● **Task requirements**: Repeat exactly the lines running from the first line of the data to the line containing "Given: Open the Explorer link", both ends included, and nothing else; drop the pictures.

**** Recorded information

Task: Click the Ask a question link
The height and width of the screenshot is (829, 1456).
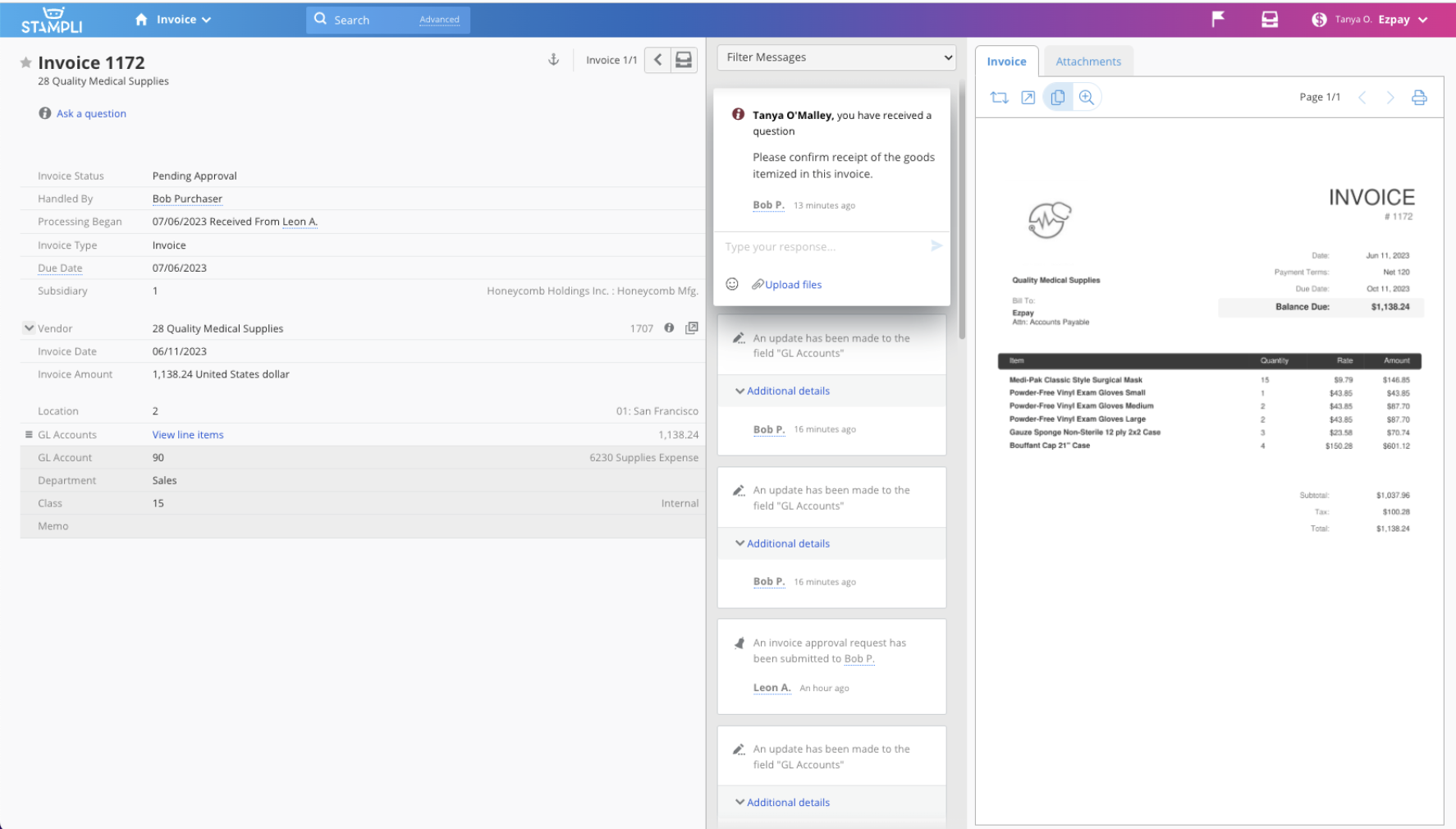Action: click(91, 114)
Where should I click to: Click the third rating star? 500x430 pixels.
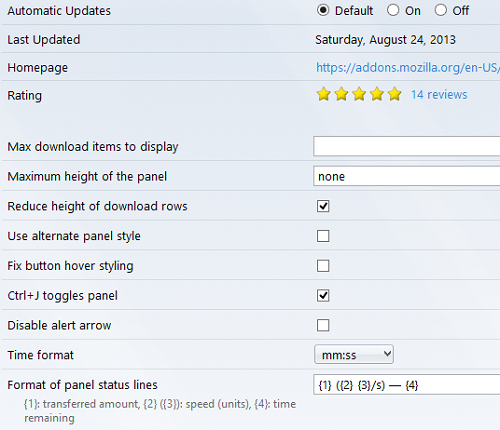pos(359,94)
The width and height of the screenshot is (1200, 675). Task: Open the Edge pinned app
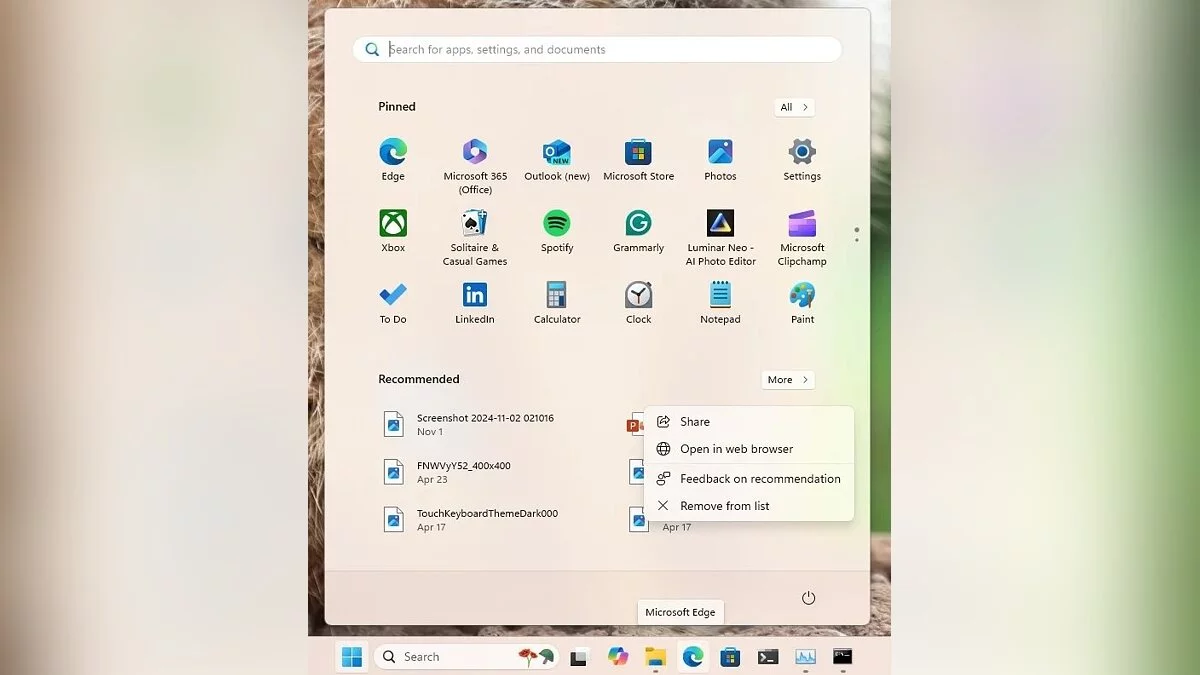tap(393, 153)
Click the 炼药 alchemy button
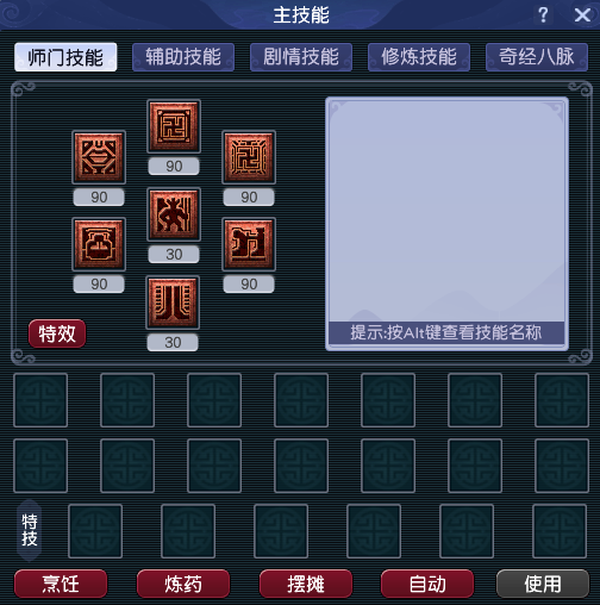The height and width of the screenshot is (605, 600). [183, 583]
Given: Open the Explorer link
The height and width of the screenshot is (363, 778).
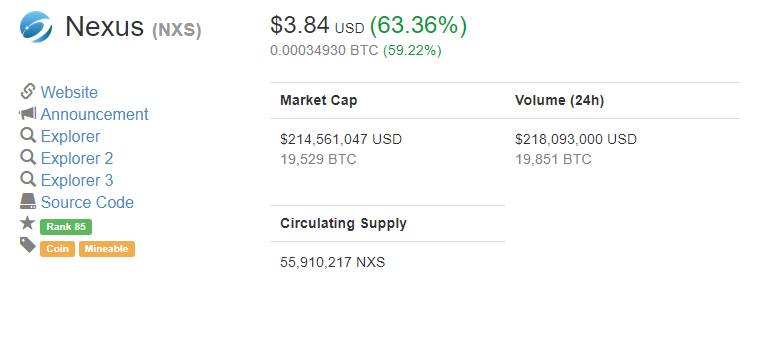Looking at the screenshot, I should pyautogui.click(x=70, y=136).
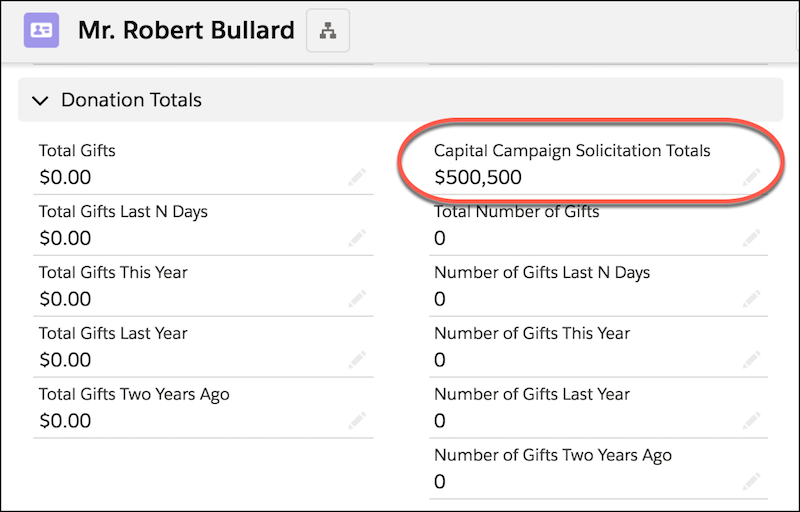Click the Donation Totals section header
Viewport: 800px width, 512px height.
(401, 100)
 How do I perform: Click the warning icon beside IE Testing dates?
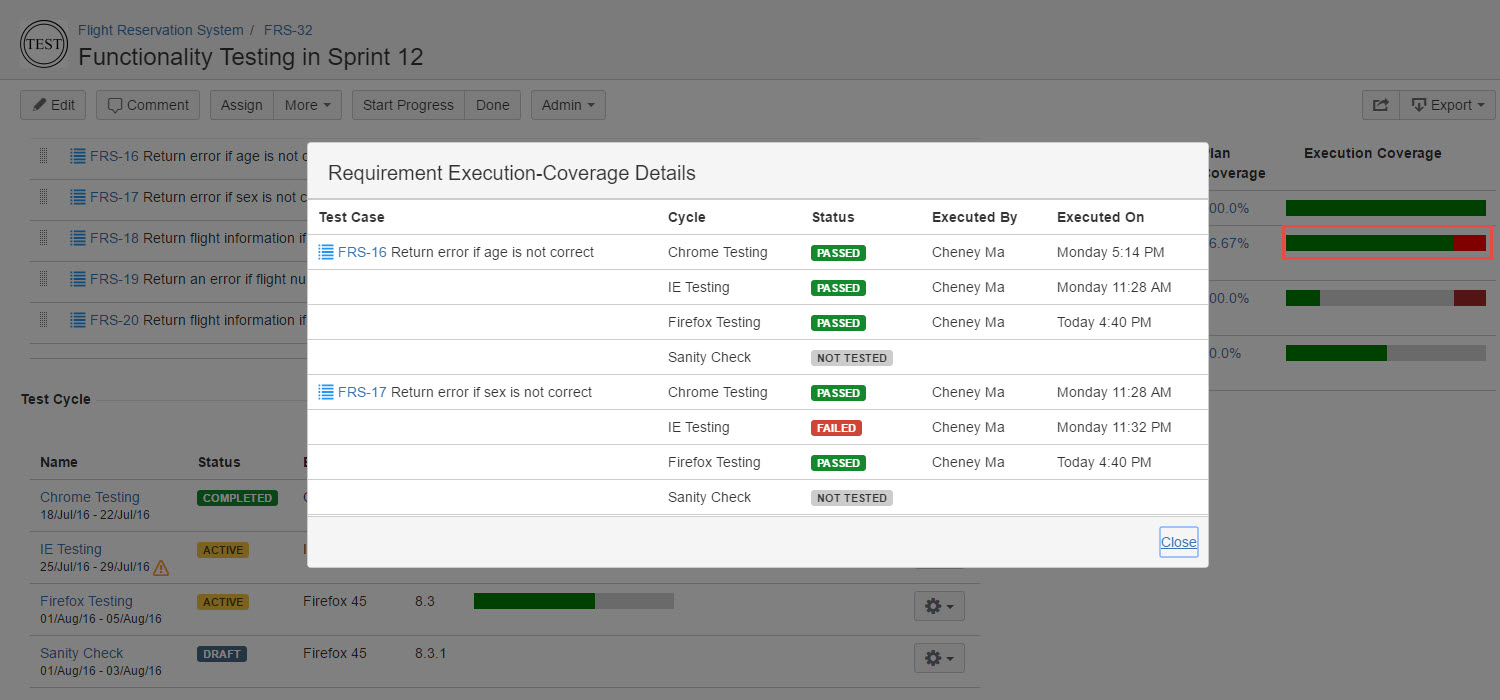tap(160, 567)
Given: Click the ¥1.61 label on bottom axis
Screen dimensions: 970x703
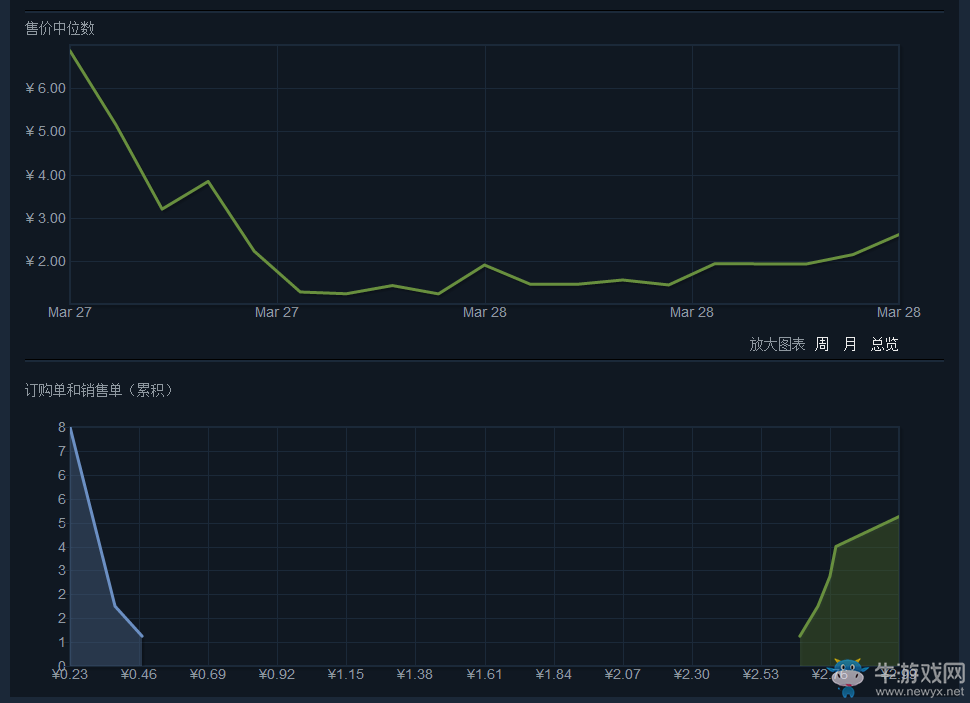Looking at the screenshot, I should point(484,675).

********

● **Written reply**:
Task: Click the Ask a question link
The height and width of the screenshot is (829, 1456).
Action: click(91, 114)
Where should I click to: Click the third rating star? 500x430 pixels.
pos(359,94)
The width and height of the screenshot is (1200, 675). Task: Open the Edge pinned app
tap(393, 153)
Click the 炼药 alchemy button
The height and width of the screenshot is (605, 600). [183, 583]
Given: Open the Explorer link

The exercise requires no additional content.